After V-J Day, that rate settled to 91% and stayed there for nearly two decades. Presidents Eisenhower, a Republican, governed comfortably under it. The interstate highway system, the GI Bill's education boom, the entire postwar American middle class — all built under a tax code that theoretically took nine cents on every dime earned above the top threshold.
The operative word is "theoretically." Effective tax rates for the top 1% during this era were closer to 42% — still high by modern standards, but a far cry from 91%. The tax code was riddled with deductions, shelters, and loopholes that existed precisely because the statutory rates were so extreme. Municipal bonds, oil depletion allowances, real estate depreciation — the wealthy didn't pay 91%. They paid their accountants.

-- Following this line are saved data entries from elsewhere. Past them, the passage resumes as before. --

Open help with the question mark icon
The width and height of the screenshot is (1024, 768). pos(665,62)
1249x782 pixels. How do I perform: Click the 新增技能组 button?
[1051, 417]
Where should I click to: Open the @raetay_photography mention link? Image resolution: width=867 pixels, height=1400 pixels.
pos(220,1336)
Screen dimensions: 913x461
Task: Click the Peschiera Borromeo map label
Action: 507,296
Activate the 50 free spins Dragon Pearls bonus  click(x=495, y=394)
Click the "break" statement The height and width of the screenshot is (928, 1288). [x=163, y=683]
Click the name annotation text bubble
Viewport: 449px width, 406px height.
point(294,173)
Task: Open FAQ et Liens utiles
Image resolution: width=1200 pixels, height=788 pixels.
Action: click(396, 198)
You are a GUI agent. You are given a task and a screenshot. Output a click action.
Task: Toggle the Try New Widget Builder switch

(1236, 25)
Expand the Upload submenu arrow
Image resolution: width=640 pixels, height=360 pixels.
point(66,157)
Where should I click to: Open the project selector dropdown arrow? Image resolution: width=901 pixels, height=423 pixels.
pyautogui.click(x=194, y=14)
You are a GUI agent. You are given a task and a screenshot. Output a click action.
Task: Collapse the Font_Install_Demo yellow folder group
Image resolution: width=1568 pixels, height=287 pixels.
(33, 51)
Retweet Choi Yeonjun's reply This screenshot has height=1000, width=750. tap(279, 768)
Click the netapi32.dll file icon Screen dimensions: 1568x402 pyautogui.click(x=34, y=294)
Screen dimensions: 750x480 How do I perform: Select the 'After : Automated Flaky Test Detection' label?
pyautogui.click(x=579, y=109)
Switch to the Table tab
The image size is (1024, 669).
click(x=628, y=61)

Then JFK proposed cutting the top rate to 65%. He was assassinated before it passed, but LBJ signed the Revenue Act of 1964, bringing the top rate to 70%. It was framed as a stimulus: lower the rates, broaden the base, grow the economy. Sound familiar? It should — this exact argument would recur in 1981, 2001, 2003, 2017, and 2025. The only thing that changes is the starting number.